Mansfield told Jacobson to go home to recover while Todd, Marc and Pigott were asked to finish off the lyrics. Meanwhile, Mansfield recorded Hewson's "low, menacing synthesiser parts." The producer also provided his own keyboards, guitar and backing vocals. Upon hearing their work, after the first day's sessions, the Hunter brothers told Mansfield, "If this song doesn't make it to number one you'll have to join the band."

"Rain" first charted in Australia on 15 August 1983, peaked at number 2 and stayed in the Kent Music Report singles chart for 26 weeks. In September Jacobson injured his right index finger, he was temporarily replaced by Brent Eccles (on loan from The Angels) for two weeks of gigs in Sydney and Melbourne. Jacobson left the group and was replaced by Terry Chambers (ex-XTC) on drums, soon after Mansfield joined the band on keyboards, guitar and vocals.

Three music videos were filmed for the track – in the first, Marc's infant son appears below Hewson's keyboards. For its United States release their label, PolyGram International, made a second version with the new band members, Chambers and Mansfield, appearing – the group disapproved of its "post-apocalyptic scenario" and a third one was commissioned. This version also has Chambers and Mansfield as band members. The song peaked at number 88 on the US Billboard Hot 100 charts in mid-1984.

[Problems to solve]
[1] Write out the passage about the song "Rain" from "Mansfield told Jacobson" up to and including "guitar and vocals.".
[2] In the passage about the song "Rain", how many weeks did the song stay in the Kent Music Report singles chart?
[3] Please continue the passage about the song "Rain" from where it stops.

[Dataset]
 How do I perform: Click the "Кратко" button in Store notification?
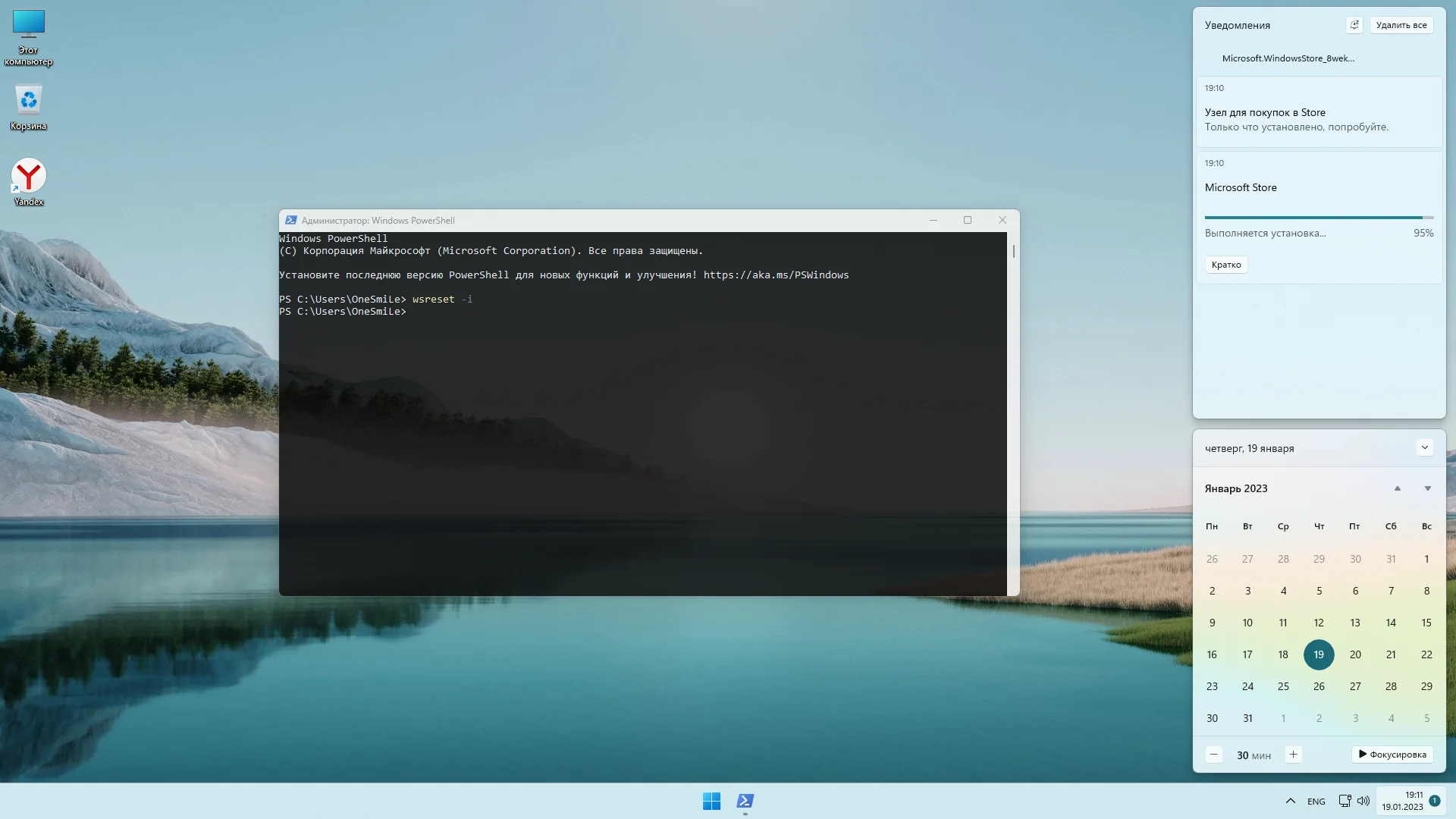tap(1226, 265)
==
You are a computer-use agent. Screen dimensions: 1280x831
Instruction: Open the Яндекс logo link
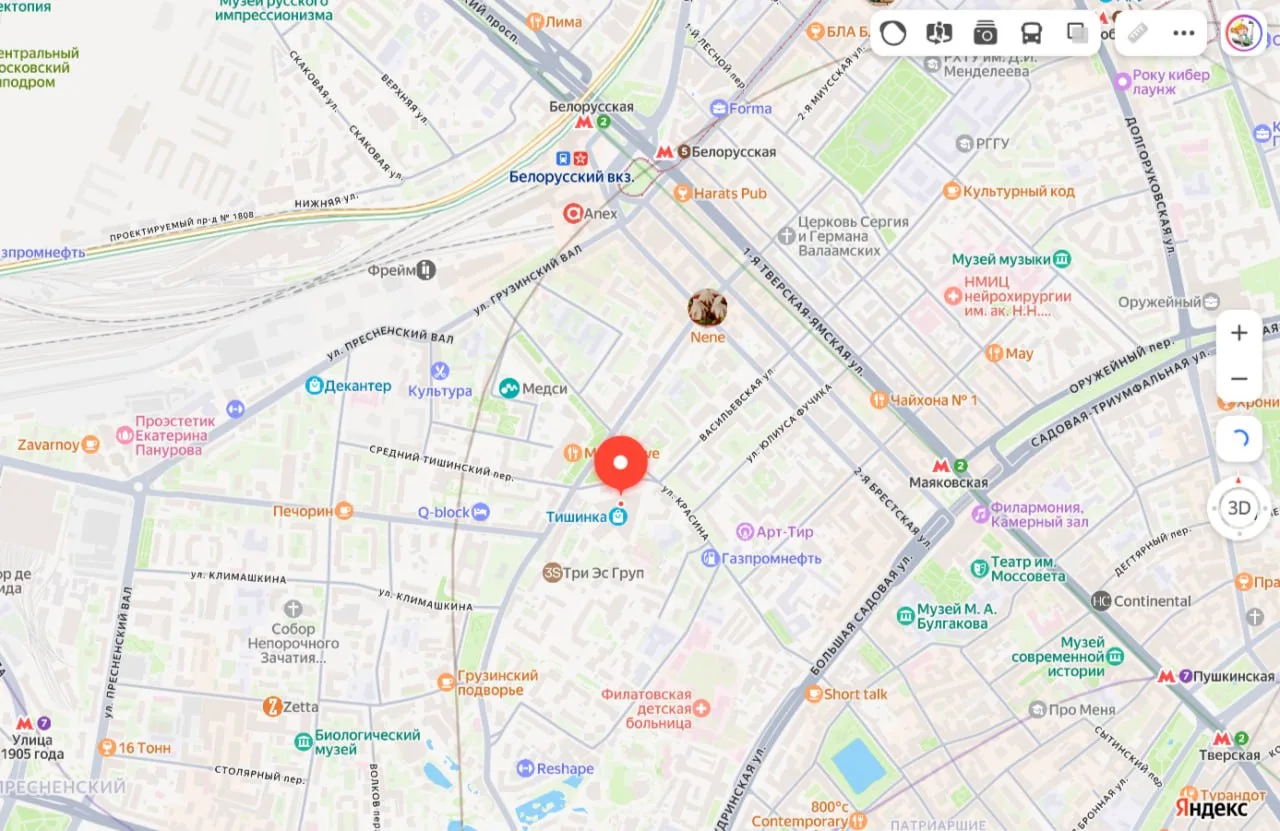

[Responses to the exercise]
[1]
Mansfield told Jacobson to go home to recover while Todd, Marc and Pigott were asked to finish off the lyrics. Meanwhile, Mansfield recorded Hewson's "low, menacing synthesiser parts." The producer also provided his own keyboards, guitar and backing vocals. Upon hearing their work, after the first day's sessions, the Hunter brothers told Mansfield, "If this song doesn't make it to number one you'll have to join the band."

"Rain" first charted in Australia on 15 August 1983, peaked at number 2 and stayed in the Kent Music Report singles chart for 26 weeks. In September Jacobson injured his right index finger, he was temporarily replaced by Brent Eccles (on loan from The Angels) for two weeks of gigs in Sydney and Melbourne. Jacobson left the group and was replaced by Terry Chambers (ex-XTC) on drums, soon after Mansfield joined the band on keyboards, guitar and vocals.

[2] 26 weeks.

[3]
The new line-up recorded a single, "Magic" (December 1983), which was also produced by Mansfield – it reached the top 40 in Australia. Both singles were included on Dragon's seventh studio album, Body and the Beat (June 1984), with Carey Taylor as producer for the new tracks.

== Track listings ==

7" Australian version on Mercury Records (812 763-7)
| No. | Title | Writer(s) | Length |
|---|---|---|---|
| 1. | "Rain" | Johanna Pigott, Marc Hunter, Todd Hunter | 3:33 |
| 2. | "It's Too Late" | B. Hamilton, M. Hunter, P. Grinwood | 3:03 |

7" International version on Polydor Records (817 292-7)
| No. | Title | Writer(s) | Length |
|---|---|---|---|
| 1. | "Rain" | Pigott, M. Hunter, T. Hunter | 3:33 |
| 2. | "Moroxy Bind" (a.k.a. "Dreaded Moroczy Bird") | Paul Hewson, M. Hunter, Robert Taylor, Neil Storey, T. Hunter | 3:19 |

12" Maxi version on Polydor Records (881 328-1)
| No. | Title | Writer(s) | Length |
|---|---|---|---|
| 1. | "Rain" (dance mix) | Pigott, M. Hunter, T. Hunter | 6:45 |
| 2. | "Rain" (dub mix) | Pigott, M. Hunter, T. Hunter | 6:52 |

== Personnel ==

Dragon
- Paul Hewson – keyboards, vocals
- Marc Hunter – lead vocals
- Todd Hunter – vocals, bass guitar
- Kerry Jacobson – percussion, drums
- Robert Taylor – guitar, vocals

Additional musicians
- Alan Mansfield – keyboards, guitar, vocals

Recording details
- Steve Bywaters – audio engineer
- Alan Mansfield – producer at Rhinoceros Studios, Sydney
- Otto Ruiter – mastering engineer at EMI Studios 301, Sydney for "It's Too Late"
- Carey Taylor – mixing engineer at Fast Forward Recorders, Melbourne for "Rain"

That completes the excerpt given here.